TEXT PROVIDED>

-------------------------

In 911, after Emperor Taizu summoned Zhang Shensi (張慎思) the prefect of Cai Prefecture (蔡州, in modern Zhumadian, Henan) to Luoyang, the Cai Prefecture officer Liu Xingcong (劉行琮) mutinied and prepared to lead the soldiers to flee to Later Liang's rival Hongnong. Another officer, Wang Cunyan (王存儼), killed Zhang and claimed the title of prefect. Zhu Youwen, displeased that Wang was claiming such authority without first receiving imperial commission, sent an army to attack Wang, but when Emperor Taizu heard this, he pointed out that doing so would force Wang into fleeing to Hongnong, and therefore sent messengers to stop Zhu Youwen from attacking Wang. (Emperor Taizu later made Wang the prefect of Cai.)

After a failed campaign against rival Jin in spring 912, Emperor Taizu fell ill and spent summer 912 at Wei Prefecture (魏州, in modern Handan, Hebei) to recuperate. While he was recuperating, Zhu Youwen went to Wei Prefecture to see him and suggested that he visit Daliang (i.e., Kaifeng). Emperor Taizu accepted the suggestion, and visited Daliang before returning to Luoyang.

-------------------------

DATASET ENTRIES>
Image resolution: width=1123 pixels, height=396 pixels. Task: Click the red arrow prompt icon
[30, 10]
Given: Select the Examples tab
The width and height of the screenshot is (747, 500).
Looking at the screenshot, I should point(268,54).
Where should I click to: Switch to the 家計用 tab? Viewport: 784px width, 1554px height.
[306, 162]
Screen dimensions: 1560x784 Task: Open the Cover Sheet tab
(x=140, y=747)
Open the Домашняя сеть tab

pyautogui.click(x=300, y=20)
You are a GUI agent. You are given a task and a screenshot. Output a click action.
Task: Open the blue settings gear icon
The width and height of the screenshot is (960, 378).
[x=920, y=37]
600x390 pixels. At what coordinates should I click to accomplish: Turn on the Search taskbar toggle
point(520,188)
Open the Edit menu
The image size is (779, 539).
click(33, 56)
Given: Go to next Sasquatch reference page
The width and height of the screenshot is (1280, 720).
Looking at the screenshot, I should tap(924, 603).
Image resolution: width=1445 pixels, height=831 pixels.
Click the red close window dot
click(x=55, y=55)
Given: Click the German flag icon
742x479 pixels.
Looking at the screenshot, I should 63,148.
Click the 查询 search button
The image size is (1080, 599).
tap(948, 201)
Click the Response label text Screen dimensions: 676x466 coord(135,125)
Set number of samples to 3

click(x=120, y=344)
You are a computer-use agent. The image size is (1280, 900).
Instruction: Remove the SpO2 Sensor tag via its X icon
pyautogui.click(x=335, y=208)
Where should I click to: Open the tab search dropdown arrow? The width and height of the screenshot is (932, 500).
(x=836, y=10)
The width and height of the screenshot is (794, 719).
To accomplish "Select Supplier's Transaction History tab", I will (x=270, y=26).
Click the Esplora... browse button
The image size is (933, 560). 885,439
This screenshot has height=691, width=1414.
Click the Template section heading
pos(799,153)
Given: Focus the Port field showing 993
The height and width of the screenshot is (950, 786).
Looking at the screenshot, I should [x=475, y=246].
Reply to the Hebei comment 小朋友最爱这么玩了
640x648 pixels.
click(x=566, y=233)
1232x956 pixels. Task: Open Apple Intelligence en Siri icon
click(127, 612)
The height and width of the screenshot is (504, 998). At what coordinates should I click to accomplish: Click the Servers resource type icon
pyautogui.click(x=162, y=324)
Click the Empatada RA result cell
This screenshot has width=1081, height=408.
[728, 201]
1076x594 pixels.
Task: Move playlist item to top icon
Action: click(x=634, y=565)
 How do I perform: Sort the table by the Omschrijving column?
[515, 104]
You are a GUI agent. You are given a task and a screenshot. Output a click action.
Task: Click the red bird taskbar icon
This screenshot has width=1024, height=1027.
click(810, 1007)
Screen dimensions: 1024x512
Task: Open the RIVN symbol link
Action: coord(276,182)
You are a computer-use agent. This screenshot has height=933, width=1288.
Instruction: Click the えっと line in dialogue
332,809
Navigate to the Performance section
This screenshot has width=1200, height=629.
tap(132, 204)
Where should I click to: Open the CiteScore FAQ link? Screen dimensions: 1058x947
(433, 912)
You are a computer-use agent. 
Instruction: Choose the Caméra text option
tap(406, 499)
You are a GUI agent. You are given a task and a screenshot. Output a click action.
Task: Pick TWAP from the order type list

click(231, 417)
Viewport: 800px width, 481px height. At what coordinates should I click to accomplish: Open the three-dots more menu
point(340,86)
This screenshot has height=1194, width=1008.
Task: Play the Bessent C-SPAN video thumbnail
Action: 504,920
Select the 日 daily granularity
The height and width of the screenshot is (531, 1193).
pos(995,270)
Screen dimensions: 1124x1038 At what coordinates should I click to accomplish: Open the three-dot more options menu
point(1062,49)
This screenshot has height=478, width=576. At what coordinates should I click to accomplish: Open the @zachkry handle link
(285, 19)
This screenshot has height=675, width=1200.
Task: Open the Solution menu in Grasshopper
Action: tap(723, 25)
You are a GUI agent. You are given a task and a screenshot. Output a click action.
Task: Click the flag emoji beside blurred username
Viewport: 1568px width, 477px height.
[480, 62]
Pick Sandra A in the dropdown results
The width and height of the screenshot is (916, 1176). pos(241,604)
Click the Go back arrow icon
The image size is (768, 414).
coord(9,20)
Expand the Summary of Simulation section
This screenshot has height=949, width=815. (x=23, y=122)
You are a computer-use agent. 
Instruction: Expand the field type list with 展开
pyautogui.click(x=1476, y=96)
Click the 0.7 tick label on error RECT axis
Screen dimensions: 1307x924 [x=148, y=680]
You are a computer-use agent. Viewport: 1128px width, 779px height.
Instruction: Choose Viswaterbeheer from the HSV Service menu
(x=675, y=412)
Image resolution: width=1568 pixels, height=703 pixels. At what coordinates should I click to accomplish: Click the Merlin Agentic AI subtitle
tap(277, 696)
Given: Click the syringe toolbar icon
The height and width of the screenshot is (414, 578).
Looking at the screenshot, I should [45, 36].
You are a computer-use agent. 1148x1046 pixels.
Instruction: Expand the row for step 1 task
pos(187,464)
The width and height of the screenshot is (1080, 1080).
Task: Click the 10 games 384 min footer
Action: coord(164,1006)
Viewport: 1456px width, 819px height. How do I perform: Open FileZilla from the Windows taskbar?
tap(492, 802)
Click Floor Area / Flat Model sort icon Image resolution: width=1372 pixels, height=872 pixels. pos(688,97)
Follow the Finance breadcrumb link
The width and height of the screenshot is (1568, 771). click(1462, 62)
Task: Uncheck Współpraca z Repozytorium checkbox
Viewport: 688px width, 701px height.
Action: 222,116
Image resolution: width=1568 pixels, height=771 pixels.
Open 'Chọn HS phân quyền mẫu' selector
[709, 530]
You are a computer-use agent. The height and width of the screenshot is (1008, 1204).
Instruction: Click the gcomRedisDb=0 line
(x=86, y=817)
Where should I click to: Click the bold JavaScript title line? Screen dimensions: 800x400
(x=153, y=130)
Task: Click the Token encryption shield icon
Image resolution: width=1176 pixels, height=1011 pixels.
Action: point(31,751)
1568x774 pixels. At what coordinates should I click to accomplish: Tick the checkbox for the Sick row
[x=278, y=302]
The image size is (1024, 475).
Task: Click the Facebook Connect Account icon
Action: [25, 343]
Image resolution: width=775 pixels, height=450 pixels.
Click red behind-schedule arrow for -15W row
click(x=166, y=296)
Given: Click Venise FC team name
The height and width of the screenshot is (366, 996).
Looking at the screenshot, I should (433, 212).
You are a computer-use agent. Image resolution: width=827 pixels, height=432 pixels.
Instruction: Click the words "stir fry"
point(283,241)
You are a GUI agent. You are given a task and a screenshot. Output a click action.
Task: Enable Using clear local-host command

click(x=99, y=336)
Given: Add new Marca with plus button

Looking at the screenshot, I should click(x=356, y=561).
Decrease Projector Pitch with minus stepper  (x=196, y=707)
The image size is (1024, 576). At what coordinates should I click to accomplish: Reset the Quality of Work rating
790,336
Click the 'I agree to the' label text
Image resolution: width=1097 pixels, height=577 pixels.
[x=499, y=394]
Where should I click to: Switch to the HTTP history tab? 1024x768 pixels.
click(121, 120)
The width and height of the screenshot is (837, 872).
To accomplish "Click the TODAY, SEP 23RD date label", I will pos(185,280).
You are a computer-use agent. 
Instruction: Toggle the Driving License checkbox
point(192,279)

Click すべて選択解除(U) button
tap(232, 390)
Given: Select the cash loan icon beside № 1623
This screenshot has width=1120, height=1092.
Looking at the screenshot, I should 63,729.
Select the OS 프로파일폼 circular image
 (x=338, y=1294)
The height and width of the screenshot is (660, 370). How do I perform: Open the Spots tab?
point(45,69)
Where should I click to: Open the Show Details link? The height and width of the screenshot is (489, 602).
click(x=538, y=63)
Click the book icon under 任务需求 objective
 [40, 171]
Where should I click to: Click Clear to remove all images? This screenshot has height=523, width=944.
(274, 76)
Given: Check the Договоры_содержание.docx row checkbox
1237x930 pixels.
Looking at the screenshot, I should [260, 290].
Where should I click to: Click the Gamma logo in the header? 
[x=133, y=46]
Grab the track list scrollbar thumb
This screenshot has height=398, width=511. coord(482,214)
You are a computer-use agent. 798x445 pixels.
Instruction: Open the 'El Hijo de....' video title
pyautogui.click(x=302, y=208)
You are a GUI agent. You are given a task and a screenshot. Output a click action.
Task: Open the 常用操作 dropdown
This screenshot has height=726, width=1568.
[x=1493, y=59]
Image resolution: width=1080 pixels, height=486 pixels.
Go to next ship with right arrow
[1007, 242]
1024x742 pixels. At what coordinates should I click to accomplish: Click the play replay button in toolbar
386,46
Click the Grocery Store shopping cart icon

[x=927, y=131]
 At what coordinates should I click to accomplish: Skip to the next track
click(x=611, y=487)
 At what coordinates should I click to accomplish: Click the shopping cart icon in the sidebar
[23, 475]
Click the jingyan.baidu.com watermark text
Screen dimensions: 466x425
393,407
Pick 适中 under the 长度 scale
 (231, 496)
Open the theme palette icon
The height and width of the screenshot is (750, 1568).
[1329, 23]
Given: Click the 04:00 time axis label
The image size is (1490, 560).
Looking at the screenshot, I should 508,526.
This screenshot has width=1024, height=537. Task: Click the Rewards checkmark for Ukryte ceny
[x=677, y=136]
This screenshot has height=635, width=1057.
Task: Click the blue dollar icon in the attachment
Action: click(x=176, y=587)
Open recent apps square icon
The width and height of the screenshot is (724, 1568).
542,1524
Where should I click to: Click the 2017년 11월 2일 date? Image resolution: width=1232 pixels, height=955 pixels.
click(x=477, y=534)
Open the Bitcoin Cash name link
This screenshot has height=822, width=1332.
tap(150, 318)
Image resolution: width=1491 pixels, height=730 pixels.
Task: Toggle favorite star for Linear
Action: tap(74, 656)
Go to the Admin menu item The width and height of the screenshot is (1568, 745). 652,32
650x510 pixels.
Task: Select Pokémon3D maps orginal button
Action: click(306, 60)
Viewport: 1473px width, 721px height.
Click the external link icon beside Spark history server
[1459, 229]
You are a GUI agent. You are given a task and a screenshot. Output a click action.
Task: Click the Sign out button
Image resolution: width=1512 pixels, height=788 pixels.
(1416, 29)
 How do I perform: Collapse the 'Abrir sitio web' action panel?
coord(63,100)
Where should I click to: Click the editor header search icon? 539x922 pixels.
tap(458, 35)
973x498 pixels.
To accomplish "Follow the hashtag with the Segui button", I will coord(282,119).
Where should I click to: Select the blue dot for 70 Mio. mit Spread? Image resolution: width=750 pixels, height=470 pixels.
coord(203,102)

-------------------------

ACTIVITY LIST>
a) Translate this sentence from the passage on Emperor Taizu into Spanish: "Emperor Taizu accepted the suggestion, and visited Daliang before returning to Luoyang."
b) Answer from the passage on Emperor Taizu:
(i) Which officer killed Zhang Shensi?
(ii) Against which rival did Emperor Taizu wage a failed campaign in spring 912?
(iii) Where did Emperor Taizu spend summer 912 recuperating?
c) Substitute "Huainan" for "Hongnong" in the passage on Emperor Taizu and write out everything from "In 911, after" down to "prefect of Cai.)".

OUTPUTS IN ORDER>
a) El emperador Taizu aceptó la sugerencia y visitó Daliang antes de regresar a Luoyang.

b)
(i) Wang Cunyan
(ii) Jin
(iii) Wei Prefecture

c)
In 911, after Emperor Taizu summoned Zhang Shensi (張慎思) the prefect of Cai Prefecture (蔡州, in modern Zhumadian, Henan) to Luoyang, the Cai Prefecture officer Liu Xingcong (劉行琮) mutinied and prepared to lead the soldiers to flee to Later Liang's rival Huainan. Another officer, Wang Cunyan (王存儼), killed Zhang and claimed the title of prefect. Zhu Youwen, displeased that Wang was claiming such authority without first receiving imperial commission, sent an army to attack Wang, but when Emperor Taizu heard this, he pointed out that doing so would force Wang into fleeing to Huainan, and therefore sent messengers to stop Zhu Youwen from attacking Wang. (Emperor Taizu later made Wang the prefect of Cai.)